Social media has been powerfully leveraged by recent movements like Arab Spring, Occupy Wall Street, and Black Lives Matter. When the events of Ferguson, Missouri were unraveling last year, my first instinct wasn't to turn on CNN, but rather log on to Twitter and Facebook. These platforms felt like the primary source. Everything else felt secondary, at a distance.
Jack Dorsey recently linked up with civil rights activist DeRay McKesson to talk about how social media influences poltical causes, and not long ago Mark Zuckerberg scolded employees for altering Black Lives Matter messaging. It certainly makes sense that the creators of these platforms would be influenced by the voices using them.
This brings us to Instagram co-founder Mike Krieger and his wife Kaitlyn. The young couple, only in their early thirties, are worth some $100 million, and are already making philanthropic moves. In late 2015, Krieger and Kaitlyn established Future Justice Fund (FJF), whose first focus area is criminal justice reform in the U.S., with an "emphasis on ending mass incarceration and creating safer, stronger communities."
For now, the effort is still in its formative stages. Kaitlyn, who serves as president of FJF, tells me that they've made a few grants, but are still figuring their way through this layered space, refining their focus areas, and possibly adding additional ones. In the coming months, Inside Philanthropy aims to keep in touch with FJF and provide an update.
The Kriegers are following in the footsteps of several other philanthropic couples who entered the criminal justice space in recent years. As we've reported, John and Laura Arnold have made this area a big priority, as have Bill and Karen Ackman. Through their foundation, Good Ventures, Dustin Moskovitz and Cari Tuna are also focusing on criminal justice, bringing millions of dollars in new money to a cause that many funders see as a spot where progress is possible.
Speaking of Cari Tuna, after meeting with her, the Kriegers committed to working with GiveWell and the Open Philanthropy Project. Open Philanthropy Project, a collaboration between Good Ventures (which Tuna leads) and GiveWell, focuses on such a range of policy areas.

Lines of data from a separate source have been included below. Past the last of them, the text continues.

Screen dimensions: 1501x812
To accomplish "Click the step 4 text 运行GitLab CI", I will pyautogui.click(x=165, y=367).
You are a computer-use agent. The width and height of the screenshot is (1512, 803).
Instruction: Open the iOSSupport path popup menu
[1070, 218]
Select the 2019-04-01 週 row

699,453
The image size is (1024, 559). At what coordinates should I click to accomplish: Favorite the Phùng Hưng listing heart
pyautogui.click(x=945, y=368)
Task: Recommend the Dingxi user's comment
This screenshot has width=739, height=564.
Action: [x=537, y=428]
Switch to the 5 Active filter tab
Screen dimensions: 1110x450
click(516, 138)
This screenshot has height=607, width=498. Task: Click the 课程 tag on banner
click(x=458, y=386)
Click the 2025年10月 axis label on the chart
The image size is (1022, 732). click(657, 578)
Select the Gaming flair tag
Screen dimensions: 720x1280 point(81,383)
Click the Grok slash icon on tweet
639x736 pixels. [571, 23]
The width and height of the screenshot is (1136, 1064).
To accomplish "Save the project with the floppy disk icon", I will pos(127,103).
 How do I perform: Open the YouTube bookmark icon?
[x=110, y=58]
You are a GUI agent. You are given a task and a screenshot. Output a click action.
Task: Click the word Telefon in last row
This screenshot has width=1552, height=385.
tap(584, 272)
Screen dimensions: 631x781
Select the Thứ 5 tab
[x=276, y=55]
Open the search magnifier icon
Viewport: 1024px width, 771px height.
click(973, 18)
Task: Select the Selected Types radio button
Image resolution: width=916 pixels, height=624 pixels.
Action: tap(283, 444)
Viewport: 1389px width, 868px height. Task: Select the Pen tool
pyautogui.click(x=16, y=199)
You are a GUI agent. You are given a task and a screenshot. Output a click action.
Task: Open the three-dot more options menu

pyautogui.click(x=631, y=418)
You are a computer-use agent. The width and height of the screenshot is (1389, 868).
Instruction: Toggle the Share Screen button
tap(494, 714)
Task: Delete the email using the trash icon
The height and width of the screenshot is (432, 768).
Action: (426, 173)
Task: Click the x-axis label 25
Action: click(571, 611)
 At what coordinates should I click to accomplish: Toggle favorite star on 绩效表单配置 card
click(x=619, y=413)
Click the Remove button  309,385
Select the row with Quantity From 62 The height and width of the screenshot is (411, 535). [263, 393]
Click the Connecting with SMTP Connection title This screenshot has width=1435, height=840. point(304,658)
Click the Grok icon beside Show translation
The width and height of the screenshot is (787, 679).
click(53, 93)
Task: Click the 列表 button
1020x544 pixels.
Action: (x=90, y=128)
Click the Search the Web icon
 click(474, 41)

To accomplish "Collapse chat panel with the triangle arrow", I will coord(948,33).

Krieger and Kaitlyn have committed $750,000 over the next two years and Kaitlyn will also spend around two days a week at GiveWell, which shares offices with Good Ventures in San Francisco. What kinds of projects will the couple's funds help support? It's hard to say precisely. But in Kaityln's blog she lays out the couple's philanthropic mission statement:
We believe that all people deserve a free, vibrant, and productive life. To support this vision, we identify and champion forward-thinking ideas, and help scale solutions that work. To create significant, sustainable change, we are committed to systems-level thinking and rigorous analysis. We advocate collaboration and transparency to engage a broader community and magnify our impact.
The Kriegers are the first outside donors to hook up with the Open Philanthropy Project in a major way. While this initiative has largely functioned so far as an arm of Good Ventures, Cari Tuna has told us that the long-term goal here is to build a platform that is useful to a range of funders looking to expand their giving and deepen their learning. Certainly there is no shortage of such folks in the Bay Area right now. And it's interesting to watch as Tuna, who is still a relative newcomer herself to philanthropy, emerges as a leader in helping other tech givers get up to speed.
Kaitlyn also mentioned other things the couple are interested in, including the arts, education, and supporting the Bay Area. Mike and Kaitlyn have been involved with SFMOMA and SFJAZZ, as well as after-school programs like Little Opera. Kaitlyn was once a trustee of the San Francisco Awesome Foundation, which gives monthly $1000 microgrants to projects that bring "fresh conversation and general awesomeness to the Bay Area." Kaitlyn, however, left the board to dedicate more time to FJF.
This is definitely a couple to watch carefully in the coming years. As Kaitlyn puts it, "Mike and I are committed to giving away a lot of our wealth during the course of our lifetime. It’s very early days, so one of our biggest goals is educating ourselves about the landscape and and context of philanthropy today."